§ Work to complete:
Look through the data below. Pick out the lines holding the string "resolution".

§ Records supplied:
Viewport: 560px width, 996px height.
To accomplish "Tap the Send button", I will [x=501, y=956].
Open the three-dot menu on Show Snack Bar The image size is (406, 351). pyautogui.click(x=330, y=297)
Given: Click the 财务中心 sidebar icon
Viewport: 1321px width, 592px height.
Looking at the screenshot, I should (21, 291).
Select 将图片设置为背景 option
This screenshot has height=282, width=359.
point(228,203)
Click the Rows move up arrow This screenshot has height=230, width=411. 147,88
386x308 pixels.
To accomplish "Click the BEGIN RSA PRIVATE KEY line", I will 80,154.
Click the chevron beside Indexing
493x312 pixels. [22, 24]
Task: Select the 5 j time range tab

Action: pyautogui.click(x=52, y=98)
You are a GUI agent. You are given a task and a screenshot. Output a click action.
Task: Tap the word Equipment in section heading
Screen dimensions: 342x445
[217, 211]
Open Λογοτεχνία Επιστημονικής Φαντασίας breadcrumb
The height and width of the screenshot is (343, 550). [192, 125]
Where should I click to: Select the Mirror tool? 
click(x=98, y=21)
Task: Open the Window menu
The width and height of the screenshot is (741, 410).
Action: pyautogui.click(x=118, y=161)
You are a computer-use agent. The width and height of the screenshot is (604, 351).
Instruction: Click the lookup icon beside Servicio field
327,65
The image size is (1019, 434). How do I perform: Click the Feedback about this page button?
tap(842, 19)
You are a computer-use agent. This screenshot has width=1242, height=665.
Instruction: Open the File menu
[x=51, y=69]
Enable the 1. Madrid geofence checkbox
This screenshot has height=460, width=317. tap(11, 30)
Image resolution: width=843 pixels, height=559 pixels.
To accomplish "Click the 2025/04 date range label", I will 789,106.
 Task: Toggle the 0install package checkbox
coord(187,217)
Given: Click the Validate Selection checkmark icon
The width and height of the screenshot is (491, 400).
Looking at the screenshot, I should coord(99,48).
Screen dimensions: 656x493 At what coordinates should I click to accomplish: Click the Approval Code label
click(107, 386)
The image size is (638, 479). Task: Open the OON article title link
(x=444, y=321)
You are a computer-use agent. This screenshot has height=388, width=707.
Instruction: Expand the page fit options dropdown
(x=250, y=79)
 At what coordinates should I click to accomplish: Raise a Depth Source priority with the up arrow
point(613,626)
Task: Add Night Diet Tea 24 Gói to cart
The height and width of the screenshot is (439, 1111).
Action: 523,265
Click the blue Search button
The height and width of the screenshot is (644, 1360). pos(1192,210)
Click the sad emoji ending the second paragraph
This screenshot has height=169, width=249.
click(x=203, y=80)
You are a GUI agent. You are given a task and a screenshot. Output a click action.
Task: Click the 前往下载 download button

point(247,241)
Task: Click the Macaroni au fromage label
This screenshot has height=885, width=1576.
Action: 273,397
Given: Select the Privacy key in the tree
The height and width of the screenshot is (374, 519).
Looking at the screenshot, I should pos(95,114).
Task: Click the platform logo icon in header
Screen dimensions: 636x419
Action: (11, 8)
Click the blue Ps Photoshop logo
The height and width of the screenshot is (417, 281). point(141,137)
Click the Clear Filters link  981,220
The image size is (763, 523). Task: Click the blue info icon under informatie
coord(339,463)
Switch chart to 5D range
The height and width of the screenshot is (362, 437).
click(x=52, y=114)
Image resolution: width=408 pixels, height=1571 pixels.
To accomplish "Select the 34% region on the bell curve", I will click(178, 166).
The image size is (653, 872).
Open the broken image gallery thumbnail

§ Problem solution:
Image resolution: width=843 pixels, height=559 pixels.
Image resolution: width=408 pixels, height=1571 pixels.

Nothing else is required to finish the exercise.